OpenAI CEO Sam Altman announced on a new company podcast today that GPT-5 is expected to launch this summer, marking the next major leap in the company’s generative AI capabilities. However, he did not disclose a specific date.
The announcement comes amid rising competition in the AI arena and growing scrutiny over how these tools are developed and deployed. Business Insider reported that GPT-5 is shaping up to be a significant upgrade over GPT-4, with early testers calling it “materially better.”
Meanwhile, OpenAI’s primary revenue comes from enterprise customers buying beefed-up versions of ChatGPT, and GPT-5 is poised to be the next big play to sustain that momentum.
Altman also weighed in on the possibility of ads on ChatGPT, saying he’s “not totally against” the idea—a shift that could reshape how the chatbot is monetized.
However, he warned that it would take “a lot of care” to get the experience right. Unlike social media or web search, where users expect some level of monetization, Altman emphasized that modifying the model’s output based on who pays for the ad would be “a trust-destroying moment” for its users.
Instead, he floated the idea of showing ads outside the large language model’s output stream.

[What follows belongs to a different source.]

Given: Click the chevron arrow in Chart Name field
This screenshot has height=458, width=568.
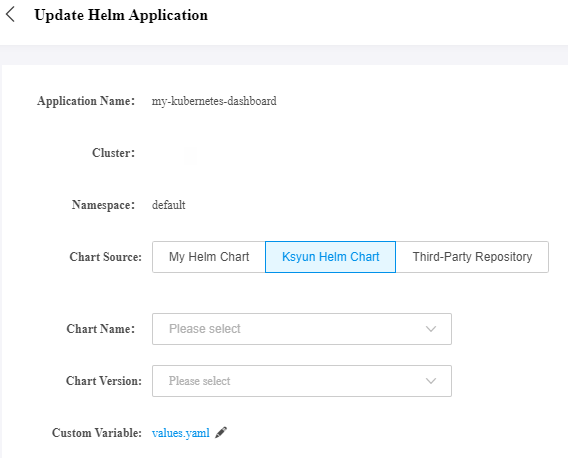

Altman didn’t specify what form those ads might take or where they might appear, such as a sidebar or footer.
“But the burden of proof there, I think, would have to be very high,” he said. “And it would have to feel really useful to users and really clear that it was not messing with the LLM’s output.”
But as OpenAI pushes forward with GPT-5 and new monetization ideas, it’s also facing mounting legal challenges and questions over user privacy.
In its legal battle with The New York Times over copyright infringement, a court ordered OpenAI to preserve all output log data from ChatGPT—even if users request deletion or privacy laws would normally require it. OpenAI’s current policy is to retain deleted chats for 30 days before erasing them. The company plans to appeal the ruling.
ChatGPT stores troves of sensitive data, and “privacy needs to be the core principle of using AI,” Altman said on the podcast when asked about The Times’ request.
“It’s a crazy overreach of The New York Times to ask that,” he added.